Steeplejack (Alternative Detective, #1)

*

WE CROSSED THE RIVER by the fish wharf and reached the Warehouse District an hour early. Pier 7 was on the outer edge of the south-side harbor: strictly cargo served by a single railway siding. Even in daylight it was unsavory, its corridors of stacked containers, squalid shipping offices, and looming, faceless warehouses permanently hung with the stench of the river and the engines that worked it. The worst slums in the city were on this side of the river, and after dark, only those who truly had to go there walked the streets.

The police presence numbered a dozen, not including Andrews, and they bristled with shotguns and breech-loading carbines. I had never seen such firepower outside the dragoons and it made me uneasy.

Andrews arranged his men around the perimeter of the warehouse, dispatching Willinghouse and Von Strahden to a storage facility some distance away. I was supposed to go with them, but I slipped away as soon as we got there, working my way back to Warehouse 3 by way of the corrugated roofs, service gantries, and freight cranes that made it possible to cover almost the entire distance without ever touching the ground.

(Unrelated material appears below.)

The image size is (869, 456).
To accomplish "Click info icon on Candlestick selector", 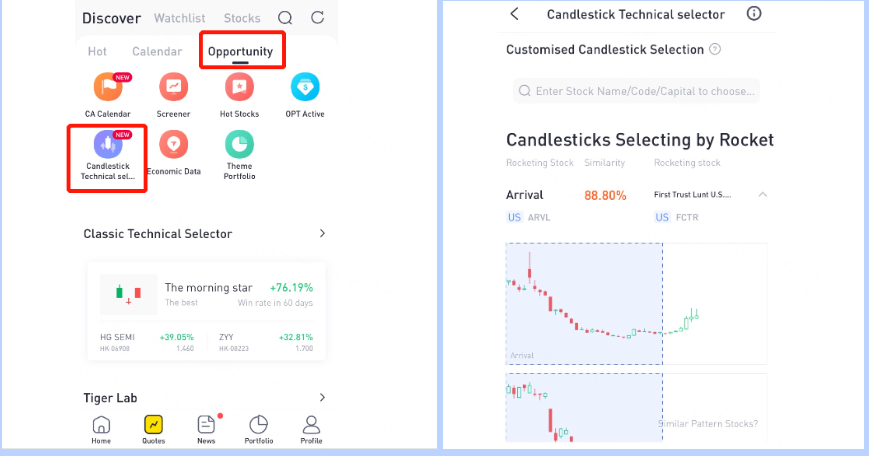I will click(754, 13).

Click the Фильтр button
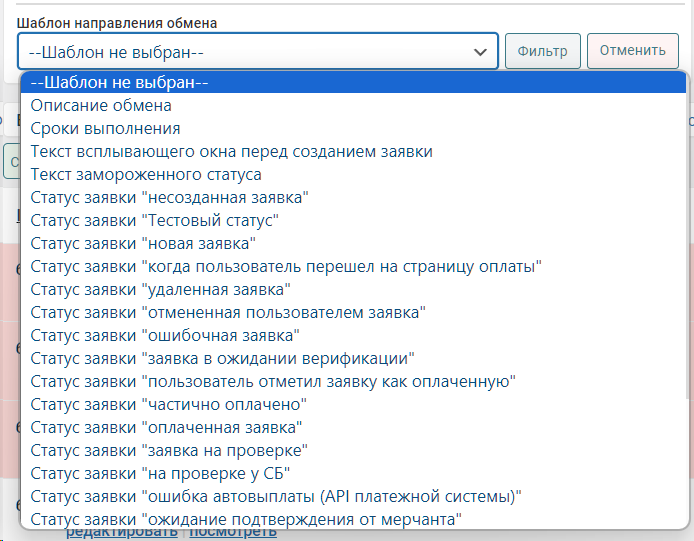click(x=542, y=51)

A series of long ventilation shutters ran along the warehouse’s ridgeline, and I was able to jimmy one open and squeeze through, dropping silently onto a maintenance catwalk. It ran to a shuttered observation booth suspended from the roof, but otherwise, there was nothing up there. Below, the warehouse was spread out; a mass of heaped crates, pallets, and sacks lost in shadow save where a single gas lamp glowed. The place smelled of the sea, rusting metal, and the warm, dry pine of the crates. I lay on my back, trying to get glimpses of the stars through the vents, listening.

It was nearly done. In an hour, we would have the Beacon, answers, and—shortly thereafter—peace. It was about time.

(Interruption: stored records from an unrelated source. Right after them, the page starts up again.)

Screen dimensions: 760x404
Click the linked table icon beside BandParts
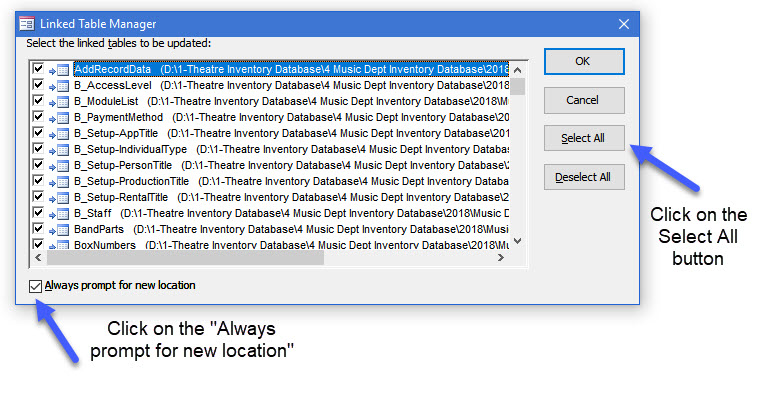pos(60,229)
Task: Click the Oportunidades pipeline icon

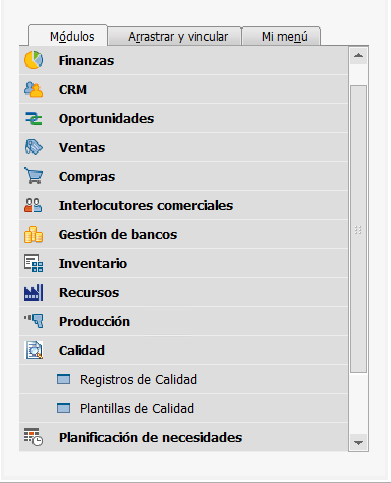Action: coord(33,118)
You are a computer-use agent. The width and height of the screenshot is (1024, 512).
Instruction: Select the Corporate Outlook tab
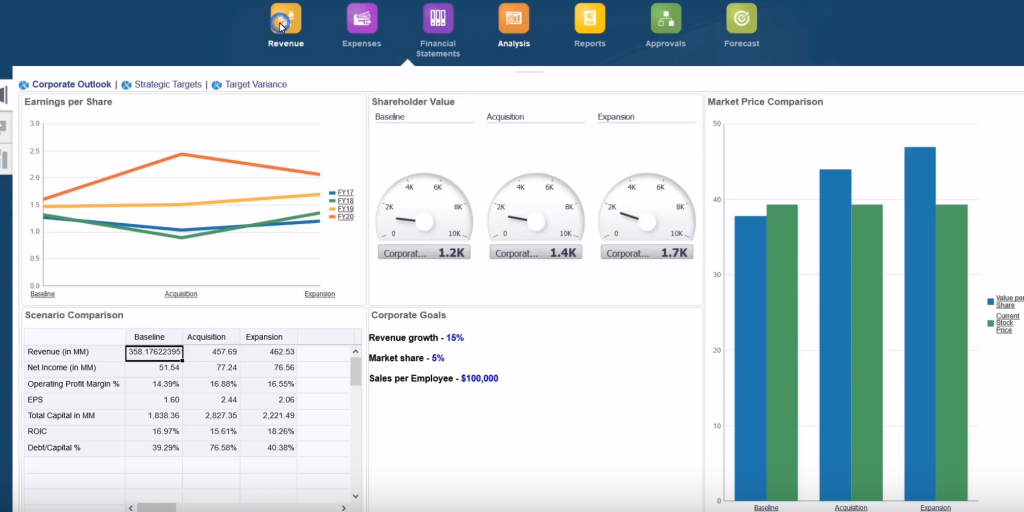(71, 85)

For a long while, nothing stirred in the warehouse, and some of my excitement began to drain away as I put all my effort into keeping still. When a door somewhere finally creaked open, it did so loudly, clumsily, and with it came the sound of conversation and a bark of laughter. They were either very confident or out of their depth.

I rolled slowly onto my stomach, feeling the slight sway of the catwalk as I shifted, staring through the welded footplates to the little pool of bluish light below. I recognized Fevel, the black man who had chased me the night I was taken to Willinghouse’s place, and two others whose faces I couldn’t see from above.

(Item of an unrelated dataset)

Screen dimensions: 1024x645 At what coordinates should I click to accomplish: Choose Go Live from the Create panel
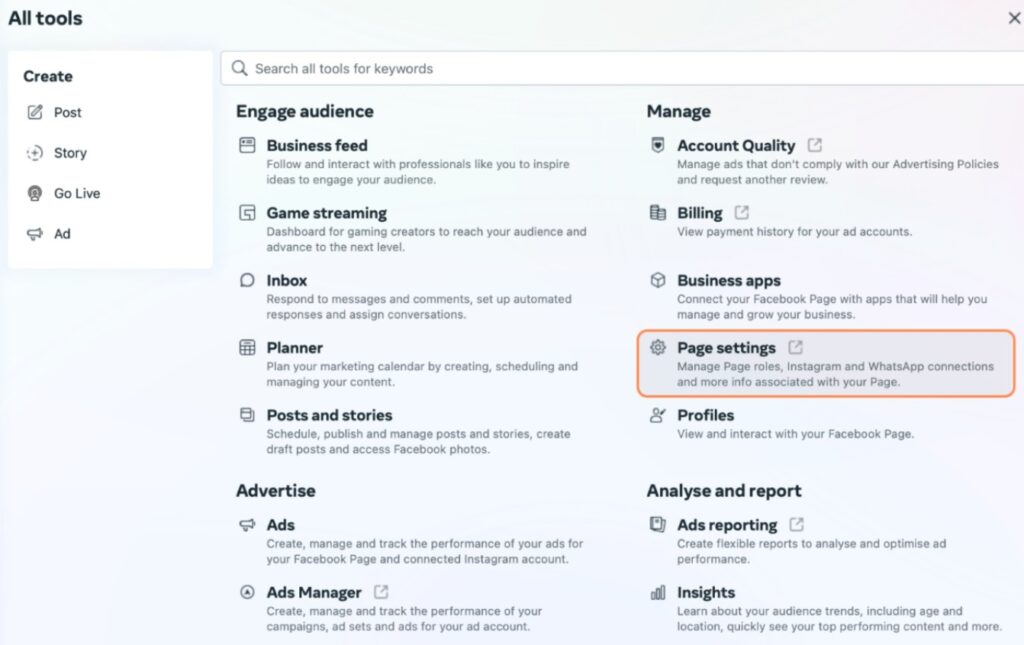point(76,193)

It was those two who were carrying the crate. When they set it down, Fevel sat on it, as if to prove his nonchalance, and lit a cigar. I saw the yellow flare of his match, and the tiny red glow as he drew on it. My mouth was dry. Fevel had sentenced me to die in the tower and was prepared to finish the job when I’d survived.

I felt the weight of the loaded revolver in my satchel, as I watched him from above like a perching eagle. He was no more than fifty or sixty feet away, and after a few moments, I could smell the smoke from his cigar, but I was invisible to him in the shadows of the roof. I thought of the Lani myth of the angel of death, who swoops unseen to carry off the departed, then of Gritt, the devil-man the Mahweni called Tchanka. Would he make an appearance tonight? It would be tidy if he did, and would make his conviction easier, but I had no desire to see him. The man’s reputation had worked itself into the dark places of my head.

I thought of the tap of the cane between the footsteps in the fog the night Billy had died. Had that been him, or Morlak? I was as sure as I could be that it hadn’t been Mnenga, and that was a bigger relief than I had expected.

On the warehouse floor, the big Mahweni had a shotgun, which he cracked and checked. Fevel produced a pistol and toyed with it. The other boys had crowbars and knives, and they fidgeted with them, putting on a show of strength they didn’t quite believe.

The Westsiders arrived five minutes later, led by Deveril himself, complete with his feathered top hat. He had another four with him, big men armed with rifles and boat hooks. They looked to be Lani, and they moved with the splayed, rolling gait of men used to being onboard ship. Fevel and the boys instinctively clustered, outgunned and outmanned in every sense of the term.

Up there in the roof, I could feel the tension, the menace, as if it were drifting up to me on the cigar smoke.

The Westsiders spread out, creating a wide circle around Fevel and the box, but the conversation, when it started, was so low that I couldn’t catch what was said. One of them threw a bag of coins to the floor at Fevel’s feet, but he did not move from his seat, waiting instead for one of the boys to stoop to it, check it, and pronounce it acceptable. It was only when the boy tipped his face up to speak that I realized who it was.